╭─ RECORDS SUPPLIED
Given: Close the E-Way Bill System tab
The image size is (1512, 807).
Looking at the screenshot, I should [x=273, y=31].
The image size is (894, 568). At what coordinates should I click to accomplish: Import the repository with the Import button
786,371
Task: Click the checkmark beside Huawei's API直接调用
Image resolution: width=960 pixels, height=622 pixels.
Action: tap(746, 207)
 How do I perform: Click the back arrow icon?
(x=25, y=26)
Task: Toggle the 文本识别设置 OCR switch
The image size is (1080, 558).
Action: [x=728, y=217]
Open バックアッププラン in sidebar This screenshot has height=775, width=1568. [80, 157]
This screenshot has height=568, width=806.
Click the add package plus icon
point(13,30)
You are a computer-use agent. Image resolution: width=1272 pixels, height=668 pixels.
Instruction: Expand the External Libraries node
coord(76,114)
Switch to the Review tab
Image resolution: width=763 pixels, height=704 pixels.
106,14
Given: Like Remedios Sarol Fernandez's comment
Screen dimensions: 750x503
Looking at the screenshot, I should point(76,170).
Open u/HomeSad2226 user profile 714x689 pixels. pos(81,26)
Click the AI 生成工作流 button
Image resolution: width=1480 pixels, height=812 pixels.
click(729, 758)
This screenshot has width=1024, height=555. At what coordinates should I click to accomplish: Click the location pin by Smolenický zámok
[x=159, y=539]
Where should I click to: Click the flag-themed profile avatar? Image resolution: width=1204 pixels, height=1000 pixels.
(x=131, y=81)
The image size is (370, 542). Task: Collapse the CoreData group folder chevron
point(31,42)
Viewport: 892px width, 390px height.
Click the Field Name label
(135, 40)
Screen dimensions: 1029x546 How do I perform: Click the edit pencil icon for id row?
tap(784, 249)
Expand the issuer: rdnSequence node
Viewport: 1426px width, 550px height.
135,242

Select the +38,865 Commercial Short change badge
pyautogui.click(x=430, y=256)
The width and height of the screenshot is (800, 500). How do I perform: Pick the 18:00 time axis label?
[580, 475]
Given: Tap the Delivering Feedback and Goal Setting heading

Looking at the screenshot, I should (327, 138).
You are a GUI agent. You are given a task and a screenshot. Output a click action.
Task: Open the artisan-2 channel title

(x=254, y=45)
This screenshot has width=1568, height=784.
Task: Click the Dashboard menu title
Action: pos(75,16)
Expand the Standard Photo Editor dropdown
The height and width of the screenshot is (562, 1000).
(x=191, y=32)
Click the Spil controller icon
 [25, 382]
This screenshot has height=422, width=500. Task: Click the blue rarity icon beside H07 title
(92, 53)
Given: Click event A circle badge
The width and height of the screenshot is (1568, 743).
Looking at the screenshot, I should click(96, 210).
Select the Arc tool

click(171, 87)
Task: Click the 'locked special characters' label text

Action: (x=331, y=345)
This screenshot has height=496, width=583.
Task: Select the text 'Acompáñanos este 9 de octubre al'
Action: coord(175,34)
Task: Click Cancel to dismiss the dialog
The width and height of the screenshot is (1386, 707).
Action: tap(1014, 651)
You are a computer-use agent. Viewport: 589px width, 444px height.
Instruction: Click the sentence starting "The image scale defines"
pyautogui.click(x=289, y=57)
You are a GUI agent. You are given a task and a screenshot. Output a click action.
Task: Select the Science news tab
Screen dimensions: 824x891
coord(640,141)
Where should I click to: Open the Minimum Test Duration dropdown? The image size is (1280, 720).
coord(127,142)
╰─
> _TRY IT_
Take the material above and set it down again exactly.

> _SOLUTION TO THIS EXERCISE_
Given: Close the E-Way Bill System tab
The image size is (1512, 807).
Looking at the screenshot, I should [x=273, y=31].
The image size is (894, 568). At what coordinates should I click to accomplish: Import the repository with the Import button
786,371
Task: Click the checkmark beside Huawei's API直接调用
Image resolution: width=960 pixels, height=622 pixels.
Action: tap(746, 207)
 How do I perform: Click the back arrow icon?
(x=25, y=26)
Task: Toggle the 文本识别设置 OCR switch
The image size is (1080, 558).
Action: [x=728, y=217]
Open バックアッププラン in sidebar This screenshot has height=775, width=1568. [80, 157]
This screenshot has height=568, width=806.
Click the add package plus icon
point(13,30)
You are a computer-use agent. Image resolution: width=1272 pixels, height=668 pixels.
Instruction: Expand the External Libraries node
coord(76,114)
Switch to the Review tab
Image resolution: width=763 pixels, height=704 pixels.
106,14
Given: Like Remedios Sarol Fernandez's comment
Screen dimensions: 750x503
Looking at the screenshot, I should point(76,170).
Open u/HomeSad2226 user profile 714x689 pixels. pos(81,26)
Click the AI 生成工作流 button
Image resolution: width=1480 pixels, height=812 pixels.
click(729, 758)
This screenshot has width=1024, height=555. At what coordinates should I click to accomplish: Click the location pin by Smolenický zámok
[x=159, y=539]
Where should I click to: Click the flag-themed profile avatar? Image resolution: width=1204 pixels, height=1000 pixels.
(x=131, y=81)
The image size is (370, 542). Task: Collapse the CoreData group folder chevron
point(31,42)
Viewport: 892px width, 390px height.
Click the Field Name label
(135, 40)
Screen dimensions: 1029x546 How do I perform: Click the edit pencil icon for id row?
tap(784, 249)
Expand the issuer: rdnSequence node
Viewport: 1426px width, 550px height.
135,242

Select the +38,865 Commercial Short change badge
pyautogui.click(x=430, y=256)
The width and height of the screenshot is (800, 500). How do I perform: Pick the 18:00 time axis label?
[580, 475]
Given: Tap the Delivering Feedback and Goal Setting heading

Looking at the screenshot, I should (327, 138).
You are a GUI agent. You are given a task and a screenshot. Output a click action.
Task: Open the artisan-2 channel title

(x=254, y=45)
This screenshot has width=1568, height=784.
Task: Click the Dashboard menu title
Action: pos(75,16)
Expand the Standard Photo Editor dropdown
The height and width of the screenshot is (562, 1000).
(x=191, y=32)
Click the Spil controller icon
 [25, 382]
This screenshot has height=422, width=500. Task: Click the blue rarity icon beside H07 title
(92, 53)
Given: Click event A circle badge
The width and height of the screenshot is (1568, 743).
Looking at the screenshot, I should click(96, 210).
Select the Arc tool

click(171, 87)
Task: Click the 'locked special characters' label text

Action: (x=331, y=345)
This screenshot has height=496, width=583.
Task: Select the text 'Acompáñanos este 9 de octubre al'
Action: coord(175,34)
Task: Click Cancel to dismiss the dialog
The width and height of the screenshot is (1386, 707).
Action: tap(1014, 651)
You are a computer-use agent. Viewport: 589px width, 444px height.
Instruction: Click the sentence starting "The image scale defines"
pyautogui.click(x=289, y=57)
You are a GUI agent. You are given a task and a screenshot. Output a click action.
Task: Select the Science news tab
Screen dimensions: 824x891
coord(640,141)
Where should I click to: Open the Minimum Test Duration dropdown? The image size is (1280, 720).
coord(127,142)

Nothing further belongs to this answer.